Term clusters visualization

For larger sets of documents, or to look at entire collections, researchers might want to use term clusters. Term clusters use algorithms to group words and phrases that occur a statistically relevant number of times within the search results.

The visualization of term clusters are based on the first 100 words of the first 100 search results per content type. This means that the algorithm would run only within, for example, the first one hundred words of the first one hundred monographs, the first one hundred words of the first one hundred manuscripts, and the first one hundred words of the first one hundred newspaper articles. The size limitations are because the text analysis tools are bandwidth intensive. Searches of larger numbers of documents take longer to return results and also slow down the system for other users. By clicking on the clusters, it is possible to drill down into the search results to the level of individual documents and their metadata.

Legibility of documents

Scholars should have an understanding of the process by which database publishers have transformed documents into digital objects because it affects the accuracy of searches and text analysis. In Gales’ collections, printed materials are OCR’d. For nonprint materials, such as manuscripts, ephemera and photograph captions, the metadata of names, places and dates are entered by hand. By providing improved metadata for nonprint materials, Gale has increased the discoverability of these types of documents. This is particularly important for those studying women and marginalized groups whose records are more likely to be found in ephemeral materials.

Collection descriptions

Understanding the types of materials contained within a proprietary database can be difficult. The Eighteenth Century Collections Online (ECCO) is based on the English Short Title Catalogue from the British Library and is familiar to many scholars of the eighteenth century. The Nineteenth Century Collections Online (NCCO) is a newer grouping of collections that is being continually updated. To see a detailed description of the collections in NCCO, go to the NCCO standalone database, not the Artemis platform, and click Explore Collections.

Data for research

Generally, scholars can download PDFs of documents from Artemis only one document at a time (up to 50 pages per download). When I asked about access to large amounts of data for use by digital humanists, the Gale representative said that while their databases are not built to be looked at on a machine level (because of the aforementioned bandwidth issues), Gale is beginning to provide data separately to scholars. They have a pilot program to provide datasets to Davidson College and the British Library, among others. Gale is also looking into setting up a new capability to share data that would be based outside their current system. The impression that I got was that they would be receptive to scholars who are interested in obtaining large amounts of data for research.
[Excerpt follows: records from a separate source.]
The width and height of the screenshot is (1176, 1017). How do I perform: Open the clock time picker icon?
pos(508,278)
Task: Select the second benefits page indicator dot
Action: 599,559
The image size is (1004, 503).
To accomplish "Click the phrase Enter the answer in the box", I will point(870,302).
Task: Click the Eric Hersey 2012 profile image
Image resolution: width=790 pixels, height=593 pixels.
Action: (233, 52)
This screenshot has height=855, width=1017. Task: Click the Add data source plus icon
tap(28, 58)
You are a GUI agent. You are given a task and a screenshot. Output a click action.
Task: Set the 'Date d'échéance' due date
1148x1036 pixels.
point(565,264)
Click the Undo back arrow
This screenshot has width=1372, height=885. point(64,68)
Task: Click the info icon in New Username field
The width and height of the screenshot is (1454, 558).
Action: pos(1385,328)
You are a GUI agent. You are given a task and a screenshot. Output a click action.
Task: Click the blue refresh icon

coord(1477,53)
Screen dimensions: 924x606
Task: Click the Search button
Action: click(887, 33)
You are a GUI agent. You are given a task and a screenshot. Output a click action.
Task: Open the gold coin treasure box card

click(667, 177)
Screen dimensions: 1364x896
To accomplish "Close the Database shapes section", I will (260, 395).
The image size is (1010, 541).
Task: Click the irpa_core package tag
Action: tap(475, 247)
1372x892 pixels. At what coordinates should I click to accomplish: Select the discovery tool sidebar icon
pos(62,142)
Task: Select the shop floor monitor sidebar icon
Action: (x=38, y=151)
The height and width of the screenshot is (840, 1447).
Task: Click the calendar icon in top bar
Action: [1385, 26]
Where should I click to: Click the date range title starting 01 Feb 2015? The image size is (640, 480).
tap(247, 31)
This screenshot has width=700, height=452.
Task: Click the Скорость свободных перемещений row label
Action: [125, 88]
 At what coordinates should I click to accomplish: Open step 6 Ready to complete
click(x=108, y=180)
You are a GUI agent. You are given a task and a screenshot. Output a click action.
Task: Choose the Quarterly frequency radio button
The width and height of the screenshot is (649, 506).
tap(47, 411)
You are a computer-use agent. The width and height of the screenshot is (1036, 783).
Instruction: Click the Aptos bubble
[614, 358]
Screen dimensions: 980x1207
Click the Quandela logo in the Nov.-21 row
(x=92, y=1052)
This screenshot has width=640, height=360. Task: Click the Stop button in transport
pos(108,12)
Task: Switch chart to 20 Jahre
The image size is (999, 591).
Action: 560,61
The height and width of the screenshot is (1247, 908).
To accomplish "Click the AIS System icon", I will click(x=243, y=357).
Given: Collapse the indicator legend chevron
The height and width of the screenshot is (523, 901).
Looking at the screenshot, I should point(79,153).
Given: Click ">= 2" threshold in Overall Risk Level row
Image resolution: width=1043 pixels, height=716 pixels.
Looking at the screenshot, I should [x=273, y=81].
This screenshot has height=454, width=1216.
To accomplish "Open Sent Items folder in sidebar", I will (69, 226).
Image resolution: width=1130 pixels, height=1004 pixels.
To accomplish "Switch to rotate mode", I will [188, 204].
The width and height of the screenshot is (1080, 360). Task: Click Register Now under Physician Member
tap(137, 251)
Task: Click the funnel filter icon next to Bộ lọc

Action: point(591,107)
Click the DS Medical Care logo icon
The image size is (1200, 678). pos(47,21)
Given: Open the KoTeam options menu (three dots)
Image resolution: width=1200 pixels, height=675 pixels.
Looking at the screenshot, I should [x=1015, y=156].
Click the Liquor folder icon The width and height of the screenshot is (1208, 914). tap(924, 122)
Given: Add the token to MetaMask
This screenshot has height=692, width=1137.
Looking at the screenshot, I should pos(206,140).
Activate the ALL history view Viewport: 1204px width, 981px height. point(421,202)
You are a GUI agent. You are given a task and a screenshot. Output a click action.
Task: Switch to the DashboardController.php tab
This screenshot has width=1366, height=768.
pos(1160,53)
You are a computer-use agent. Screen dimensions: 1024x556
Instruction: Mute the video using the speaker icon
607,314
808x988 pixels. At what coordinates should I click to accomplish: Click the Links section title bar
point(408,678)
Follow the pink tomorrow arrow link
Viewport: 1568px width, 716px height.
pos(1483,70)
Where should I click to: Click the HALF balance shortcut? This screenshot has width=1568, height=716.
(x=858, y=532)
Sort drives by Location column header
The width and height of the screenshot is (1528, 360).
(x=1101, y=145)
Bonus tip: direct (public) link to documents

Even though it doesn’t have anything to do with standards for presenting scholarship, I thought people might want to know about this handy feature. Artemis users have the ability to bookmark search results and save the URL for future reference. The link to the document(s) can then be shared with anyone, even those without logins to the database. To be clear, anyone that clicks on the link is taken directly to the document(s) although they won’t have the capability to extend the search. This makes it easy to share documents with students and through social media.

In this post, I have sought to shed some light on the usually opaque construction of proprietary databases. If people start “playing” with Artemis’ text mining lite capabilities, I would be interested in hearing about their perceptions of its usefulness for research.

Works cited

Jockers, Matthew L. “Theme.” Macroanalysis Digital Methods and Literary History. Urbana: University of Illinois Press. Print.